In einem Einfamilienhaus in Wulferstedt ist gestern Mittag ein Brand ausgebrochen. Aus bislang unbekannten Gründen hat sich laut Polizei der Verschluss einer Gasflasche entzündet. Der Brand konnte innerhalb einer knappen Stunde unter Kontrolle gebracht werden. 28 Feuerwehrleute aus Wulferstedt, Hamersleben, Ausleben und Oschersleben waren im Einsatz. Verletzt wurde niemand.

Wulferstedt. Es wird etwas dauern, aber die Wohnung im Obergeschoss wird irgendwann wieder bewohnbar sein, schätzten der Wehrleiter der Freiwilligen Feuerwehr Ausleben Clemens Köhler und Einsatzleiter Harald Hinz gestern Nachmittag ein, nachdem das Feuer unter Kontrolle gebracht war.

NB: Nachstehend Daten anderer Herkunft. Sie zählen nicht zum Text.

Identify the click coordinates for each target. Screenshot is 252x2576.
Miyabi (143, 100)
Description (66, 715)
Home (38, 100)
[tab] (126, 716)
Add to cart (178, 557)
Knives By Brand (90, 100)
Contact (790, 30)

Gegen 12 Uhr mittags wurde die Feuerwehr über Notruf zu einem Brand in dem Ein- familienhaus in der Wulferstedter Poststraße gerufen. Als die Brandlöscher vor Ort angekommen waren, drangen bereits dichte Rauchschwaden aus zwei Fenstern im Obergeschoss. "Die Ursache war der Verschluss einer Gasflasche, der sich aus unbekannten Gründen entzündete", sagte Ingolf Siegert, Einsatzleiter der Oschersleber Polizei. Eine Bewohnerin habe zunächst versucht, den Brand mit einer Decke selbst zu löschen, jedoch erfolglos.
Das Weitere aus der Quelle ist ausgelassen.